Task to complete: Please render the lines of the listing below as a JSON list of strings, one string per line, starting with the line that contains "Task: Select the Created Date column header" and going on through the line that contains "pyautogui.click(x=1227, y=19)", with blank lines left out.

[begin Information shown]

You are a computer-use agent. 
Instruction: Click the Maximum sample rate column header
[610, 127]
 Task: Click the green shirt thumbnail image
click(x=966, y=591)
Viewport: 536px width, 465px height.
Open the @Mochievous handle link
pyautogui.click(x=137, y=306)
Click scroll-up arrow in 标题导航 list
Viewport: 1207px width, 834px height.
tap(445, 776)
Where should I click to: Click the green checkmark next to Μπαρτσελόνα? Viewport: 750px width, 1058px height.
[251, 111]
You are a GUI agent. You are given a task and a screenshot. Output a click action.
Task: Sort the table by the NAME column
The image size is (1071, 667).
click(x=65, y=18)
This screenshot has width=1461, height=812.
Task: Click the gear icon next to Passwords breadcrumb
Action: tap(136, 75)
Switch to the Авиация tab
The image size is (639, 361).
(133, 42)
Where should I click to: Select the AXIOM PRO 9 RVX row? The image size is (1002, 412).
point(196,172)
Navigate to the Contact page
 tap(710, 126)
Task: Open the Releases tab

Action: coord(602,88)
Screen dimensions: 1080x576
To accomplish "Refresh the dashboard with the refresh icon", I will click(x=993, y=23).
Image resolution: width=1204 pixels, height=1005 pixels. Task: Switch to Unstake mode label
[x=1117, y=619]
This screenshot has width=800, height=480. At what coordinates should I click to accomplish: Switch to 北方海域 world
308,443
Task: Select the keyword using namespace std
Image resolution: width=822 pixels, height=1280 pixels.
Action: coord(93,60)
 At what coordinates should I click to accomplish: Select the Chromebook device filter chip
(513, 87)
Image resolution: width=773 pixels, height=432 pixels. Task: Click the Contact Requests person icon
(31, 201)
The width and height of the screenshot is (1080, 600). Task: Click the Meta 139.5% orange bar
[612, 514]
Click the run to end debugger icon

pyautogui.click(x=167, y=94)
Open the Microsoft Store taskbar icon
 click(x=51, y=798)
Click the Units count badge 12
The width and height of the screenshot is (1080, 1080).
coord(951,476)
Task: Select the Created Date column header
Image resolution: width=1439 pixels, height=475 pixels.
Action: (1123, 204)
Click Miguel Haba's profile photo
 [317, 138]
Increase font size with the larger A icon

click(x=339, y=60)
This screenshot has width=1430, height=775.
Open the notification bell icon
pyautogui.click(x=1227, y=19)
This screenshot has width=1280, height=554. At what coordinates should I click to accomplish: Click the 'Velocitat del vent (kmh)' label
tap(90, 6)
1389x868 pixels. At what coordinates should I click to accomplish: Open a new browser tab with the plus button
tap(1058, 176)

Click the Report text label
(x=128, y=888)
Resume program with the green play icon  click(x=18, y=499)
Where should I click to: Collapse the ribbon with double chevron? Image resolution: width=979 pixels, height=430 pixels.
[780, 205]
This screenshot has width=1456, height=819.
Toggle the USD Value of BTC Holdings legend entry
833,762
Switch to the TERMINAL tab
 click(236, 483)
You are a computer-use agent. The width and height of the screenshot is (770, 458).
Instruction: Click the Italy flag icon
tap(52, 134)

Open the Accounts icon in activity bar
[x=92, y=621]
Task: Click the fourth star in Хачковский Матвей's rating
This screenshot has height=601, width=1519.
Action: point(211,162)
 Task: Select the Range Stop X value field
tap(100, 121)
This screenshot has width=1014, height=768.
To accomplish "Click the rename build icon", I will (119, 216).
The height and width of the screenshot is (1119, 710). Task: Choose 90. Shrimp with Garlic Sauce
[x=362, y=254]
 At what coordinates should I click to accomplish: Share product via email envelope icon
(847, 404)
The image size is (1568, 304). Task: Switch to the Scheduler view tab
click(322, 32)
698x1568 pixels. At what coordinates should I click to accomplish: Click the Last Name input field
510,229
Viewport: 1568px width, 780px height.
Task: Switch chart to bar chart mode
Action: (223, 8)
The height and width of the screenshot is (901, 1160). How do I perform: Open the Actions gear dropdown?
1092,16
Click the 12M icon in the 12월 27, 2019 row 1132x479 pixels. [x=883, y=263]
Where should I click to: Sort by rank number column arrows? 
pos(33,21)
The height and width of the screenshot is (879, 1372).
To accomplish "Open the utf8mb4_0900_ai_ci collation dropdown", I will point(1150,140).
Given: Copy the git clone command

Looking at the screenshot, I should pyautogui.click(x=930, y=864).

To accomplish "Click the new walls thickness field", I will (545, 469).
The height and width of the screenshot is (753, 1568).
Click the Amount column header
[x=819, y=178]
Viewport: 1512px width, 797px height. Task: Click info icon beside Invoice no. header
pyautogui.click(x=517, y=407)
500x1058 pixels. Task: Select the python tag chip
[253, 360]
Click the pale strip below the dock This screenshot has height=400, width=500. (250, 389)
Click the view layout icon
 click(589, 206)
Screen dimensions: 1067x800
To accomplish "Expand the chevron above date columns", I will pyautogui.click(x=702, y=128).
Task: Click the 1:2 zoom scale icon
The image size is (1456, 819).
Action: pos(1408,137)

[end Information shown]

Response to this exercise:
[
  "Task: Select the Created Date column header",
  "Image resolution: width=1439 pixels, height=475 pixels.",
  "Action: (1123, 204)",
  "Click Miguel Haba's profile photo",
  " [317, 138]",
  "Increase font size with the larger A icon",
  "click(x=339, y=60)",
  "This screenshot has width=1430, height=775.",
  "Open the notification bell icon",
  "pyautogui.click(x=1227, y=19)"
]